Data provided -
────────────────────

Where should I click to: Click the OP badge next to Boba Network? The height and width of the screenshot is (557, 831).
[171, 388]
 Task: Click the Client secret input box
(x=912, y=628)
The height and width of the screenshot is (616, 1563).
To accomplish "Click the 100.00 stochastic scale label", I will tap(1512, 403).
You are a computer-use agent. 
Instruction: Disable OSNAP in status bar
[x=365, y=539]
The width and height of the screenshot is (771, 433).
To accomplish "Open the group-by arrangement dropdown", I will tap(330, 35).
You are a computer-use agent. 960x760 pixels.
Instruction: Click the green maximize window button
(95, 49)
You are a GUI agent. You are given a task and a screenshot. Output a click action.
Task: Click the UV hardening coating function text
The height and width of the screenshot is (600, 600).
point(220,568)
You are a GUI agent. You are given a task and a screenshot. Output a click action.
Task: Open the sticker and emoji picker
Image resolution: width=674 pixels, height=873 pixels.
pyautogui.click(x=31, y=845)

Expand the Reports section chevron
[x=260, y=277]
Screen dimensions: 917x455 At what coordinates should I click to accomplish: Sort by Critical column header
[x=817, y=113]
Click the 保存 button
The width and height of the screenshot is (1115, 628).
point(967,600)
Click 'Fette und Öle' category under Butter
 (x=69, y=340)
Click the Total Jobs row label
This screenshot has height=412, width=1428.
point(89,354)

────────────────────

Work instruction - The answer should contain every line of the data, unchanged.

Result for this task -
Where should I click to: Click the OP badge next to Boba Network? The height and width of the screenshot is (557, 831).
[171, 388]
 Task: Click the Client secret input box
(x=912, y=628)
The height and width of the screenshot is (616, 1563).
To accomplish "Click the 100.00 stochastic scale label", I will tap(1512, 403).
You are a computer-use agent. 
Instruction: Disable OSNAP in status bar
[x=365, y=539]
The width and height of the screenshot is (771, 433).
To accomplish "Open the group-by arrangement dropdown", I will tap(330, 35).
You are a computer-use agent. 960x760 pixels.
Instruction: Click the green maximize window button
(95, 49)
You are a GUI agent. You are given a task and a screenshot. Output a click action.
Task: Click the UV hardening coating function text
The height and width of the screenshot is (600, 600).
point(220,568)
You are a GUI agent. You are given a task and a screenshot. Output a click action.
Task: Open the sticker and emoji picker
Image resolution: width=674 pixels, height=873 pixels.
pyautogui.click(x=31, y=845)

Expand the Reports section chevron
[x=260, y=277]
Screen dimensions: 917x455 At what coordinates should I click to accomplish: Sort by Critical column header
[x=817, y=113]
Click the 保存 button
The width and height of the screenshot is (1115, 628).
point(967,600)
Click 'Fette und Öle' category under Butter
 (x=69, y=340)
Click the Total Jobs row label
This screenshot has height=412, width=1428.
point(89,354)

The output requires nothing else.